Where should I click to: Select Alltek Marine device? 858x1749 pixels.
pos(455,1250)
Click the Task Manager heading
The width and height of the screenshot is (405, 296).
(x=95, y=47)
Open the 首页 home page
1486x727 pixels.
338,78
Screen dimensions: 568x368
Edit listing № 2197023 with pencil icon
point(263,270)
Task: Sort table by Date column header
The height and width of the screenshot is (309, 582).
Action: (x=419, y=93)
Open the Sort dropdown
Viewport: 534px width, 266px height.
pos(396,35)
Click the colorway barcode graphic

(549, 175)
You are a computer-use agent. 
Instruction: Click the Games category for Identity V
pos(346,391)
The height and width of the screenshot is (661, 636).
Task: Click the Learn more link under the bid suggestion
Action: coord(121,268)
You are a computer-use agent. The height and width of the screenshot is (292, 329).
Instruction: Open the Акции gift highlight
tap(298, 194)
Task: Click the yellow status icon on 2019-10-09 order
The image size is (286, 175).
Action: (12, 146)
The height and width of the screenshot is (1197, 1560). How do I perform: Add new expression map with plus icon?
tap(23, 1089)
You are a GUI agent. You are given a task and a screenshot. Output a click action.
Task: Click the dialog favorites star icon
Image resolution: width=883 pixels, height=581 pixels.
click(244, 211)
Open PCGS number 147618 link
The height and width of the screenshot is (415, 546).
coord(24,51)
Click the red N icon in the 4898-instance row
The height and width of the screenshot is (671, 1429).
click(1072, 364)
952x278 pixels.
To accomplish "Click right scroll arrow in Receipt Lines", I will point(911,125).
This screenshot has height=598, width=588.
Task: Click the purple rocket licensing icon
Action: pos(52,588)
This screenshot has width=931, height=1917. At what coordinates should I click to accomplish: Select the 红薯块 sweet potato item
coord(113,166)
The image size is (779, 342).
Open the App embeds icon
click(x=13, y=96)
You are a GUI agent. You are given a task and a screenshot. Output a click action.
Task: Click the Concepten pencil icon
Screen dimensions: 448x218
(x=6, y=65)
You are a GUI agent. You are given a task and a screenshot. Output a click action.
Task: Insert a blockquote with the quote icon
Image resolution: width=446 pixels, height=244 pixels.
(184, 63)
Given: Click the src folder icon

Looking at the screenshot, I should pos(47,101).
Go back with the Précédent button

### Activity
The material above must be returned word for word, complete.

### Exercise answer
Where should I click to: Select Alltek Marine device? 858x1749 pixels.
pos(455,1250)
Click the Task Manager heading
The width and height of the screenshot is (405, 296).
(x=95, y=47)
Open the 首页 home page
1486x727 pixels.
338,78
Screen dimensions: 568x368
Edit listing № 2197023 with pencil icon
point(263,270)
Task: Sort table by Date column header
The height and width of the screenshot is (309, 582).
Action: (x=419, y=93)
Open the Sort dropdown
Viewport: 534px width, 266px height.
pos(396,35)
Click the colorway barcode graphic

(549, 175)
You are a computer-use agent. 
Instruction: Click the Games category for Identity V
pos(346,391)
The height and width of the screenshot is (661, 636).
Task: Click the Learn more link under the bid suggestion
Action: coord(121,268)
You are a computer-use agent. The height and width of the screenshot is (292, 329).
Instruction: Open the Акции gift highlight
tap(298, 194)
Task: Click the yellow status icon on 2019-10-09 order
The image size is (286, 175).
Action: (12, 146)
The height and width of the screenshot is (1197, 1560). How do I perform: Add new expression map with plus icon?
tap(23, 1089)
You are a GUI agent. You are given a task and a screenshot. Output a click action.
Task: Click the dialog favorites star icon
Image resolution: width=883 pixels, height=581 pixels.
click(244, 211)
Open PCGS number 147618 link
The height and width of the screenshot is (415, 546).
coord(24,51)
Click the red N icon in the 4898-instance row
The height and width of the screenshot is (671, 1429).
click(1072, 364)
952x278 pixels.
To accomplish "Click right scroll arrow in Receipt Lines", I will point(911,125).
This screenshot has height=598, width=588.
Task: Click the purple rocket licensing icon
Action: pos(52,588)
This screenshot has width=931, height=1917. At what coordinates should I click to accomplish: Select the 红薯块 sweet potato item
coord(113,166)
The image size is (779, 342).
Open the App embeds icon
click(x=13, y=96)
You are a GUI agent. You are given a task and a screenshot. Output a click action.
Task: Click the Concepten pencil icon
Screen dimensions: 448x218
(x=6, y=65)
You are a GUI agent. You are given a task and a screenshot. Output a click action.
Task: Insert a blockquote with the quote icon
Image resolution: width=446 pixels, height=244 pixels.
(184, 63)
Given: Click the src folder icon

Looking at the screenshot, I should pos(47,101).
Go back with the Précédent button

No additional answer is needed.